Mike Pence is a Blithering Idiot
That's not news, of course, but this clip of his exchange with MSNBC's Norah O'Donnell about Rush Limbaugh is so absurd, and, at the same time, so astonishingly indicative of the intellectual and ethical bankruptcy of the Republican leadership, that it must be seen. Yglesias, quite rightly, says:
Mike Pence is a moron, and any movement that would hold the guy up as a hero is bankrupt. You can see my colleague Amanda Terkel for more of the specifics on this, but I would refer you to this post from September about the earth-shattering ignorance and stupidity of Mike Pence. He has no grasp, whatsoever, of public policy issues. And yet I can only gather from the fact that his colleagues have elevated him to a leadership post, that a large faction of them are actually so much stupider than Pence that they don't realize how dumb he is. But it's really staggering. In my admittedly brief experience talking to him, his inability to grasp the basic contours of policy question was obvious and overwhelming.
[Transcript below.]
The frightening, infuriating, and hilarious thing is that Pence quite genuinely doesn't appear to have any idea what an unmitigated ass he looks like asserting that Limbaugh is not racist immediately after being read a transcript in which Limbaugh says something wildly racist. The whole thing just does. not. compute.
He also seems to think Limbaugh really isn't racist.
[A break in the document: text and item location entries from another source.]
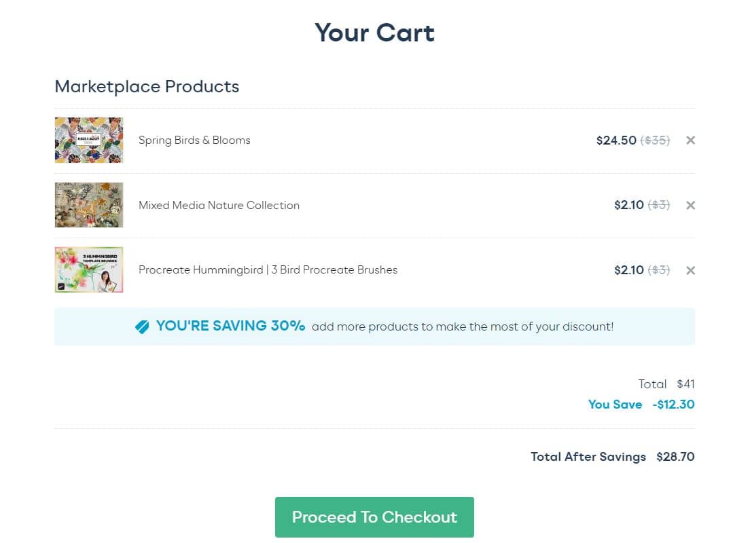Open the Spring Birds & Blooms title link
The image size is (733, 543).
[194, 140]
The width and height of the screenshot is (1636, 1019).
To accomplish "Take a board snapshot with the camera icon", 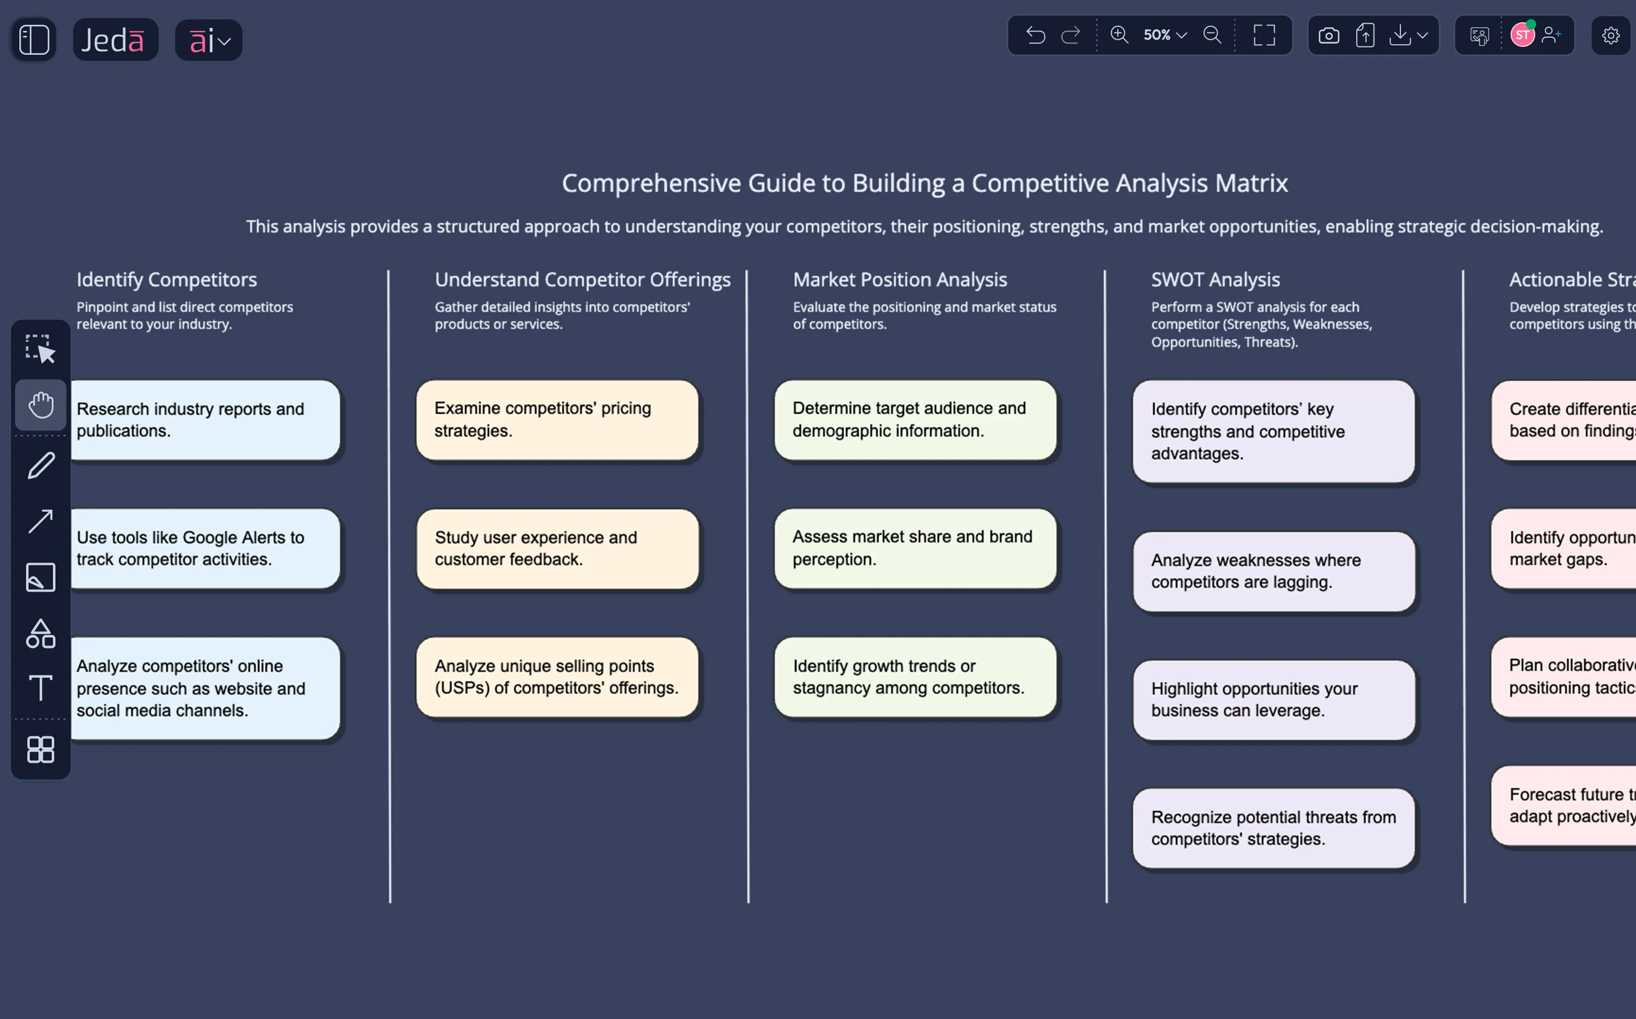I will click(x=1329, y=35).
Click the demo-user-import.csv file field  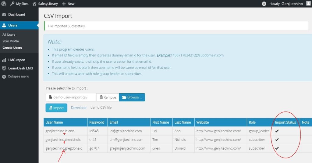(71, 97)
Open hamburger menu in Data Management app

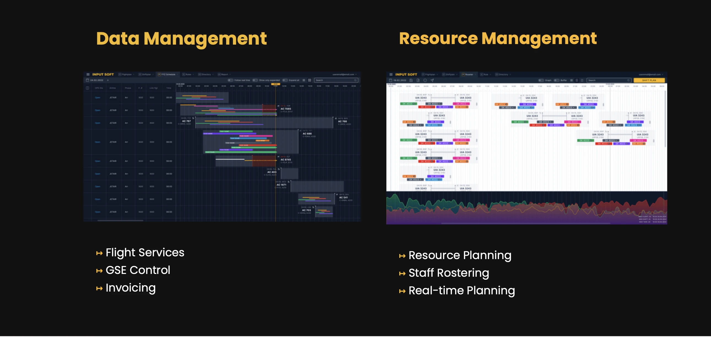coord(88,75)
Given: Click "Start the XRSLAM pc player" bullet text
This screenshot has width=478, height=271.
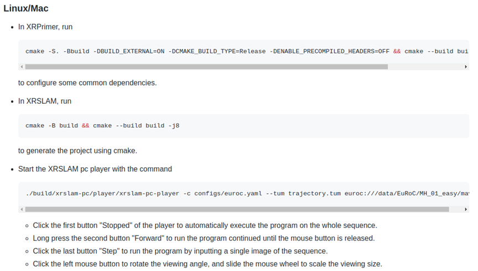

He's not clever enough to be spinning, and needs not struggle to maintain the thin veneer of dignity fought for by most politicos in a similar situation; Pence is, in fact, so thoroughly gormless he doesn't even realize he should be embarrassed. He actually believes what he's saying.
He is truly a fool. And he's the cream of the GOP crop. Shudder.
Norah O'Donnell: On another matter, I do want to ask you about Rush Limbaugh, because he has said, "I hope he fails," talking about President Obama, and Rush Limbaugh also said this, he said: "We are all being told that we have to hope Obama succeeds, that we have to bend over, grab the ankles, bend over forward, backward, whichever, because his father was black, because this is the first black president." Do you agree with Rush Limbaugh?
Mike Pence, R-Indiana, Inveterate Fuckneck: Well, let me speak specifically to what Rush Limbaugh said about America. Actually, I heard a little bit of him this afternoon. I mean, we all hope America succeeds, and, in that vein, we hope our president succeeds, and I think Rush Limbaugh, who I admire, and, like millions of Americans, I cherish his voice in the public debate, I think that is what he was saying, but what he was also saying was, where Barack Obama is going to pursue the implementation of campaign promises where he's gonna grow government, grow spending, depart from traditional values, or take positions with regard to our national defense that are antithetical to conservative values, we certainly hope there will be strong opposition from voices like Rush Limbaugh and from leaders here on Capitol Hill, so we appreciate his statement; I understand what he was saying, Norah, and, you know, we all hope our president succeeds, we all hope America succeeds, but that doesn't mean we're always gonna agree with what the best solutions are for the country.
O'Donnell: No doubt you can agree with Rush Limbaugh about that he is calling this stimulus package essentially a sham, what's going on, that it's just too full of wasteful spending, but on that specific thing, that we "have to bend over because this is the first black president," why don't you feel like you can denounce something like that? Are you so beholden to someone like Rush Limbaugh that you can't say—
Pence: Oh, gosh, Norah.
O'Donnell: —that's not the kind of rhetoric, when America's trying to come together, and do something for— The unemployment rate in your state of Indiana: Now 8.2%.
Pence: Right.
O'Donnell: Is that the type of rhetoric we need?
Pence: Well, look, Norah, I don't believe that Rush Limbaugh's got a racist bone in his body, and if you're suggesting that his statement had a racist element to it, I would commend you to, you know, a greater understanding of the positions that he's taken. He's a man that's about opportunity for all Americans, regardless of race, creed, or color, and I think that's why he's so admired and appreciated all across America.